Challenge:
Rewrite the items starting at the line containing "Click the block number 77" and ending at the line containing "click(x=350, y=45)", changing "block number" to "lot number" and keeping all else the same. Leave the pictures out of your answer.

Data excerpts:
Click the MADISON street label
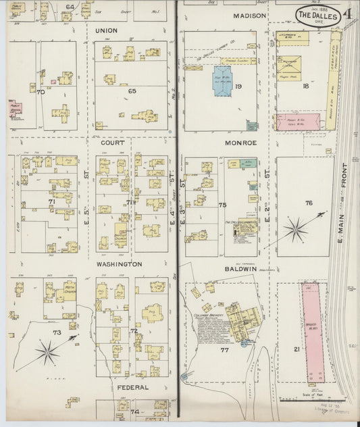click(x=247, y=15)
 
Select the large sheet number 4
click(x=346, y=14)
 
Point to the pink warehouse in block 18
click(x=297, y=122)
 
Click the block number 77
click(x=222, y=349)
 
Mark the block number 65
click(x=132, y=90)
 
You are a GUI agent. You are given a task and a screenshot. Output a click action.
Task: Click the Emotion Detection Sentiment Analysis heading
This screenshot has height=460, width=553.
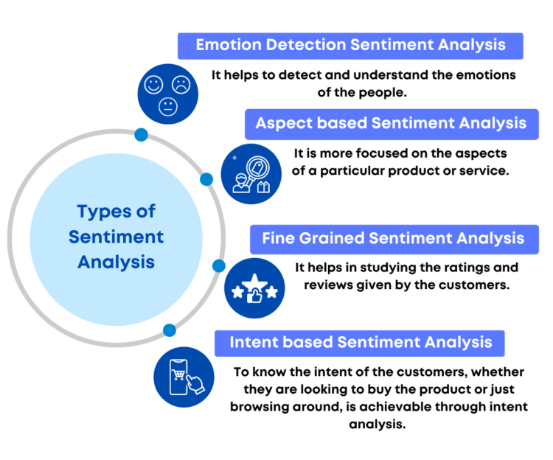click(x=350, y=45)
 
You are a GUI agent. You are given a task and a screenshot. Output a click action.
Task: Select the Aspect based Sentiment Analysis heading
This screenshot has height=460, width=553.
click(x=391, y=123)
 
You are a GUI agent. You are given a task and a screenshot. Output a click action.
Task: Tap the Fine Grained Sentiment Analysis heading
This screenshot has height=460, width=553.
click(x=393, y=238)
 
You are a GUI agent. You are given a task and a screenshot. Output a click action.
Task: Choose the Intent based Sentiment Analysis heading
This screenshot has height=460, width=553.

Correct response:
Click the lot number 77
click(x=222, y=349)
 
Mark the lot number 65
click(x=132, y=90)
 
You are a GUI agent. You are given a task and a screenshot. Output a click action.
Task: Click the Emotion Detection Sentiment Analysis heading
This screenshot has height=460, width=553.
click(x=350, y=45)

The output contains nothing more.